Top management is devising the new business model in China that fits with the country’s latest Five-Year Plan, which calls for the top 20 companies to account for more than half of industry sales by 2015, up from the current 30%.

The 66-year-old MAI, which captured $2.69 billion in sales last year, also is in the midst of hatching a new global brand. That yet-to-be-unveiled brand is designed to help push the company and its portfolio of 120 active ingredients to the true powerhouse status it craves (think Big Six).

“We need to come up with tailor-made, go-to-market systems in different countries and regions,” Vigodman says.
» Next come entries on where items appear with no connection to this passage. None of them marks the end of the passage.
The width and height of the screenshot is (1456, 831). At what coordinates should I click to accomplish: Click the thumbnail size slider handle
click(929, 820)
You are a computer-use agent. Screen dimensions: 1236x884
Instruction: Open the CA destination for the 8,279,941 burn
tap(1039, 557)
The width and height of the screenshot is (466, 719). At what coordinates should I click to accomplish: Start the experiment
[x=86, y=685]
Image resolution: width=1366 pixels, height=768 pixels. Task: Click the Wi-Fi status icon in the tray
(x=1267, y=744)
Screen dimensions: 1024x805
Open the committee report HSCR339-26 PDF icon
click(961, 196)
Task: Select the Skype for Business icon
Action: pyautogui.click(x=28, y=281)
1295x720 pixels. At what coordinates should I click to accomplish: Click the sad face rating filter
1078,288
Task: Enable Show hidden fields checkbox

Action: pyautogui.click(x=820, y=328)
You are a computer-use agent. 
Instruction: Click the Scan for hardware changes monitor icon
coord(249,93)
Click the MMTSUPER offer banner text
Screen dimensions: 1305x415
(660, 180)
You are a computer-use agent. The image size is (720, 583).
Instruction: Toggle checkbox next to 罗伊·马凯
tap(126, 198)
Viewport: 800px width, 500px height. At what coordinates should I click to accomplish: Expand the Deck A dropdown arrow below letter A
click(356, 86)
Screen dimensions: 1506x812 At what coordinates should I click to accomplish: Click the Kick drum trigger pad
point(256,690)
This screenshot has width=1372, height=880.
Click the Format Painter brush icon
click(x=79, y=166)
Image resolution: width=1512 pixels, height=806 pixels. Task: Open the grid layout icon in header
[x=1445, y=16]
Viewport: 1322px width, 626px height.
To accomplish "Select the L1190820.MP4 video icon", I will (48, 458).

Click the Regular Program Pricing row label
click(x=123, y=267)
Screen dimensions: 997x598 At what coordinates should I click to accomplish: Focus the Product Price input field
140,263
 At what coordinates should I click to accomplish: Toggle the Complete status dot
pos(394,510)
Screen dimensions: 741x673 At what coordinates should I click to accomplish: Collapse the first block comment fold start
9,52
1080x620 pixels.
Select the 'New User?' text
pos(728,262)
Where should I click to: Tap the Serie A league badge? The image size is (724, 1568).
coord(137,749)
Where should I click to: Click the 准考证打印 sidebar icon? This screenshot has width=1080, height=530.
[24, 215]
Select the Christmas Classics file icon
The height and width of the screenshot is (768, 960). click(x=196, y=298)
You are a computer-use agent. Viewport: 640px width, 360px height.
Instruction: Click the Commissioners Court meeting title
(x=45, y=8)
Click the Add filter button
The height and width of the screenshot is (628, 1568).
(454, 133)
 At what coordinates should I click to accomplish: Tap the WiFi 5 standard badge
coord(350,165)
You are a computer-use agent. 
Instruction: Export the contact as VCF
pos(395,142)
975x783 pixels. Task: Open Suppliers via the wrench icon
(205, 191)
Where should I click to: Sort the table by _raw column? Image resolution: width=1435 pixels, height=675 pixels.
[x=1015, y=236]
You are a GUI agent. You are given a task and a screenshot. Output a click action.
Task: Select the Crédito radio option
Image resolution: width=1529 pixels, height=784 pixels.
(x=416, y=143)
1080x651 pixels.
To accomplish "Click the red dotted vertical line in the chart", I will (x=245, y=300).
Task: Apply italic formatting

MAI plans to roll out more formulation plants to serve customers in key large markets around the world – an endeavor already well underway with its addition of five facilities in the past two years, bringing its total to 14.

Flush with capital, MAI’s team is now in the process of assessing ChemChina’s hundred-plus subsidiaries, including Hubei Sanonda, Shandong Dacheng, Jiangsu Huaihe and Jiamusi Heilong, among others. MAI will select which companies it keeps as it builds a top-notch distribution platform, backward integrates as many novel AIs as possible and accelerates R&D spending. It also continues to explore acquisitions both inside and outside of China, according to Lichtenstein.

That is not all. MAI is laying the groundwork for a novel agricultural technologies division. It remains tight-lipped on the details, estimating the venture will take years to bear fruit. “We are planting the seeds. It will be a surprise,” Vigodman says.

This year, from a customer’s perspective, it is business as usual for the empowered crop protection giant. Expect real changes to start falling into place in 2013, when MAI and ChemChina will begin reporting results on a consolidated basis. The nuances of the business model will start to emerge at the end of this year, as MAI sets the stage for an initial public offering sometime in the next two-and-a-half years on the London, Hong Kong or New York stock exchanges.

“We don’t have any intention of going into the past,” says Lichtenstein. “The notion is to build together a global champion for the future.”